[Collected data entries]
+ + + +

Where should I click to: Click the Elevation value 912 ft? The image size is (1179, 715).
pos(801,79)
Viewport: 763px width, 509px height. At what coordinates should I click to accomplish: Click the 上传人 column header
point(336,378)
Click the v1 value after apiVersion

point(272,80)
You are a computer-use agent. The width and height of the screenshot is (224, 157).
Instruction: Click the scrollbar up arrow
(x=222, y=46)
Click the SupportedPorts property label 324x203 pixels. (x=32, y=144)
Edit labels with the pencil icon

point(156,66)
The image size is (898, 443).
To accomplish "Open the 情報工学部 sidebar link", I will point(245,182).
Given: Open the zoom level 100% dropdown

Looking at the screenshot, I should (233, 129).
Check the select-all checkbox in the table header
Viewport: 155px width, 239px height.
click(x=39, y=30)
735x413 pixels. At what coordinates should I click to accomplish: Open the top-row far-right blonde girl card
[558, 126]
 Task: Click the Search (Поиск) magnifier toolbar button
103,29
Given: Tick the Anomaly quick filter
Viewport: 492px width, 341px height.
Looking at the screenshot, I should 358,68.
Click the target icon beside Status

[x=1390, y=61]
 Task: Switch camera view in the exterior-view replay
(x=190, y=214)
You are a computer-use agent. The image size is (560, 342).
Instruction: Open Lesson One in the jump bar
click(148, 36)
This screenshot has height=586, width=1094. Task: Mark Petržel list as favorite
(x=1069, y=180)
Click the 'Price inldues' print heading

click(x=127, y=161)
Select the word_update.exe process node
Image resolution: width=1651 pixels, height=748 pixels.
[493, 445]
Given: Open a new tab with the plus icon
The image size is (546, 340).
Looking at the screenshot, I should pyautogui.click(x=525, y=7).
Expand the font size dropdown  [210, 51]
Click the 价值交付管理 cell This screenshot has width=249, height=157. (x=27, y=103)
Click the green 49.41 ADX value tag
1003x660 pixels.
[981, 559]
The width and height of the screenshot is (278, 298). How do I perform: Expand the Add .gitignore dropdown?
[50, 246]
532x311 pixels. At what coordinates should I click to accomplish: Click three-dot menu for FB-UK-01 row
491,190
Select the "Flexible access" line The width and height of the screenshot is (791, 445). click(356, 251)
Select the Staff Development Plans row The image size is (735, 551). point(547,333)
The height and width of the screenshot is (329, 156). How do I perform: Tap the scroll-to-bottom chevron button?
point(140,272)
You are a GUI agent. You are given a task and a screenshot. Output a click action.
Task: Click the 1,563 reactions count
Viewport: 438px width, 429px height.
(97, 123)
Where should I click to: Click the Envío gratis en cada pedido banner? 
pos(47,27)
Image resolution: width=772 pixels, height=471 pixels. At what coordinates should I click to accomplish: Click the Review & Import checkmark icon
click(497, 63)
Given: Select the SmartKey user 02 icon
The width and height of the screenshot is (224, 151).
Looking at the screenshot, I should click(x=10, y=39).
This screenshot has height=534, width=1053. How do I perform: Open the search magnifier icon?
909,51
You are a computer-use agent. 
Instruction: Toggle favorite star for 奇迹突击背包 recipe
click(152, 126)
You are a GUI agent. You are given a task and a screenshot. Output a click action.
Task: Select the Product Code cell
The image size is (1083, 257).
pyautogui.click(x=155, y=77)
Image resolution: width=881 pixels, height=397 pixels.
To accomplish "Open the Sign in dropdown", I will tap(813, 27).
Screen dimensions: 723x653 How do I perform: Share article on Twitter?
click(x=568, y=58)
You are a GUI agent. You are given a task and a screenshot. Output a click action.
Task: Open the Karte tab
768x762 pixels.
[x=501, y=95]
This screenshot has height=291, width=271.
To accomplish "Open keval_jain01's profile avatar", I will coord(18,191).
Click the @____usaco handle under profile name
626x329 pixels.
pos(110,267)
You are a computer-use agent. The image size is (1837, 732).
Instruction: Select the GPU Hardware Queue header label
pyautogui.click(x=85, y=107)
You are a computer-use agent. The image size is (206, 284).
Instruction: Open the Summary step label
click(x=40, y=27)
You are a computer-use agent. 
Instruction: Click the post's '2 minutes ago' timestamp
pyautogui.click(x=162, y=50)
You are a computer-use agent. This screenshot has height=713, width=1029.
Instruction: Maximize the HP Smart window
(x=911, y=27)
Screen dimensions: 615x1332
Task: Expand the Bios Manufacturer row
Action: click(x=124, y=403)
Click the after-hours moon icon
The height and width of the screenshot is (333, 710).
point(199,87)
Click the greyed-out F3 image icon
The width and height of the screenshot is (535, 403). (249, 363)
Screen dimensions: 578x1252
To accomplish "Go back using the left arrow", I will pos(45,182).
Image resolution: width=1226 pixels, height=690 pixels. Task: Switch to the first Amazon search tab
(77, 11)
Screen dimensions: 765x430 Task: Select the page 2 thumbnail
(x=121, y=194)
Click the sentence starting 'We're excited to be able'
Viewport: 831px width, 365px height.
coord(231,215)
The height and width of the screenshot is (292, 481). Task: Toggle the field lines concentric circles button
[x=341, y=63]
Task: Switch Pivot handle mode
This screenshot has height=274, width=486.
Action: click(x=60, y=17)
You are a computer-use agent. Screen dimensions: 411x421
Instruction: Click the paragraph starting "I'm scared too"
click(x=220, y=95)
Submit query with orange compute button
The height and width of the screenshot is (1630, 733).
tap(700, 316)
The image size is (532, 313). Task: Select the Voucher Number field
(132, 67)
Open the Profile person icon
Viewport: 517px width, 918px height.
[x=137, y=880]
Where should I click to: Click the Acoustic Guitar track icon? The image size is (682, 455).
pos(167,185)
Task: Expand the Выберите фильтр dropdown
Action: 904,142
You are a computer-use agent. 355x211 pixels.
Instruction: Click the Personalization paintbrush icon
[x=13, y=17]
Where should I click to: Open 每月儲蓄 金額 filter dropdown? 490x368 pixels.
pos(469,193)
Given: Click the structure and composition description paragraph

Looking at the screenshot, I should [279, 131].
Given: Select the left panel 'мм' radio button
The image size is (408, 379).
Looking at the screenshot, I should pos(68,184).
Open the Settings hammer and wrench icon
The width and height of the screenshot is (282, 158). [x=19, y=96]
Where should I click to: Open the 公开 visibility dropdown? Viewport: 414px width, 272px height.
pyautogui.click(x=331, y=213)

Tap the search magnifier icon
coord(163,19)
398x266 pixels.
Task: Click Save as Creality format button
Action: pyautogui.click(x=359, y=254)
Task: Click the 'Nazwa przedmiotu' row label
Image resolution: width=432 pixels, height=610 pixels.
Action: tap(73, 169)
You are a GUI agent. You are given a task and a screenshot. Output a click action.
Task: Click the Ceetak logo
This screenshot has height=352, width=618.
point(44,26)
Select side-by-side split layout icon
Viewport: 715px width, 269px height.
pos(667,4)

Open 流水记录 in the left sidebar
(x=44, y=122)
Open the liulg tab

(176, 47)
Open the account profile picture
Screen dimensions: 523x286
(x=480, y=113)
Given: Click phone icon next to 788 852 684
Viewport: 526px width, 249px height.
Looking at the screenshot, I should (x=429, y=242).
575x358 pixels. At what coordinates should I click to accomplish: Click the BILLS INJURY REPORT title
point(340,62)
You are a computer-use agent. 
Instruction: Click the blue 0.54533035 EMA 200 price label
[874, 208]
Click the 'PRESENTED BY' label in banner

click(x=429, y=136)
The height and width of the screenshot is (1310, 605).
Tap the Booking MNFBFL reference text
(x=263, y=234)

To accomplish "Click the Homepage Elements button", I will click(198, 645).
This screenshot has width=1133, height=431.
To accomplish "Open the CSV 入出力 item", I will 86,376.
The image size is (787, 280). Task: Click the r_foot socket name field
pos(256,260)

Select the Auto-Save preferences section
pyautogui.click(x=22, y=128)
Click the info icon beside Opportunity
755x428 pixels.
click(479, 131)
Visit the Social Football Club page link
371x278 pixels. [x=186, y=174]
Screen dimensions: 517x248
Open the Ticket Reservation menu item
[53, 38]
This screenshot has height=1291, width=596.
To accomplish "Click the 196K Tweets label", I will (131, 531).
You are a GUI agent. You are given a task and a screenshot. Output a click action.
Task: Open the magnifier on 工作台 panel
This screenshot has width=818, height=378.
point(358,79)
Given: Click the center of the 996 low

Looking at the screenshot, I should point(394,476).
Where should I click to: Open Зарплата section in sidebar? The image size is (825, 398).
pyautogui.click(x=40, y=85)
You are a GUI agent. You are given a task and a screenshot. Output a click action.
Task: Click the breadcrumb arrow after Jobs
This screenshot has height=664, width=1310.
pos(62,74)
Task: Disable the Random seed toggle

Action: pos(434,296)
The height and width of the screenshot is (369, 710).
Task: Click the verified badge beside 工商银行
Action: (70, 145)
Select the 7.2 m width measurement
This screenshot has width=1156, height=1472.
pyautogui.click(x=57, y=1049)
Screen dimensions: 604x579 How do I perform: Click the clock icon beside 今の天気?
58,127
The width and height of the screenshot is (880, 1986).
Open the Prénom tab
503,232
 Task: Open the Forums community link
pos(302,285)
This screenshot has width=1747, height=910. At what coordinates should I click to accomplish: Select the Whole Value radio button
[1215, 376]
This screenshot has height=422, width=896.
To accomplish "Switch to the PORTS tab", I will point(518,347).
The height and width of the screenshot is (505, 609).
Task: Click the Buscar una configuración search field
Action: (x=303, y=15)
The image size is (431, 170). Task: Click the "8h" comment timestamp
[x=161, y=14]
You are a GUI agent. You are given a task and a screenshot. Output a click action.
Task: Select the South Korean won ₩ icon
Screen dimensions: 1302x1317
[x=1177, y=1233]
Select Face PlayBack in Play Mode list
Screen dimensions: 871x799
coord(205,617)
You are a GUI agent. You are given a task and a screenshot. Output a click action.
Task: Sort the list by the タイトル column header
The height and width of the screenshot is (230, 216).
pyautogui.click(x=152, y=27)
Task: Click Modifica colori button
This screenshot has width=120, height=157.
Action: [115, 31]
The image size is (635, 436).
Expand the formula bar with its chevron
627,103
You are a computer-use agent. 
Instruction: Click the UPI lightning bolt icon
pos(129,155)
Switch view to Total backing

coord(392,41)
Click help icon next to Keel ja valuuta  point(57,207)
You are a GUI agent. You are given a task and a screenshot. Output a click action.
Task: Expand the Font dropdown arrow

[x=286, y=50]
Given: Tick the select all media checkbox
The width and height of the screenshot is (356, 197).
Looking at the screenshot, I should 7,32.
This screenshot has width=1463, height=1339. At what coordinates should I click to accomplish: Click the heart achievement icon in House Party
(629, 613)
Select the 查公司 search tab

+ + + +

The line above containing "The image size is (408, 379).", the line containing "Screen dimensions: 517x248", and every line between them are to be transcribed exactly; no other line is wanted.

The image size is (408, 379).
Looking at the screenshot, I should pos(68,184).
Open the Settings hammer and wrench icon
The width and height of the screenshot is (282, 158). [x=19, y=96]
Where should I click to: Open the 公开 visibility dropdown? Viewport: 414px width, 272px height.
pyautogui.click(x=331, y=213)

Tap the search magnifier icon
coord(163,19)
398x266 pixels.
Task: Click Save as Creality format button
Action: pyautogui.click(x=359, y=254)
Task: Click the 'Nazwa przedmiotu' row label
Image resolution: width=432 pixels, height=610 pixels.
Action: tap(73, 169)
You are a GUI agent. You are given a task and a screenshot. Output a click action.
Task: Click the Ceetak logo
This screenshot has height=352, width=618.
point(44,26)
Select side-by-side split layout icon
Viewport: 715px width, 269px height.
pos(667,4)

Open 流水记录 in the left sidebar
(x=44, y=122)
Open the liulg tab

(176, 47)
Open the account profile picture
Screen dimensions: 523x286
(x=480, y=113)
Given: Click phone icon next to 788 852 684
Viewport: 526px width, 249px height.
Looking at the screenshot, I should (x=429, y=242).
575x358 pixels. At what coordinates should I click to accomplish: Click the BILLS INJURY REPORT title
point(340,62)
You are a computer-use agent. 
Instruction: Click the blue 0.54533035 EMA 200 price label
[874, 208]
Click the 'PRESENTED BY' label in banner

click(x=429, y=136)
The height and width of the screenshot is (1310, 605).
Tap the Booking MNFBFL reference text
(x=263, y=234)

To accomplish "Click the Homepage Elements button", I will click(198, 645).
This screenshot has width=1133, height=431.
To accomplish "Open the CSV 入出力 item", I will 86,376.
The image size is (787, 280). Task: Click the r_foot socket name field
pos(256,260)

Select the Auto-Save preferences section
pyautogui.click(x=22, y=128)
Click the info icon beside Opportunity
755x428 pixels.
click(479, 131)
Visit the Social Football Club page link
371x278 pixels. [x=186, y=174]
Screen dimensions: 517x248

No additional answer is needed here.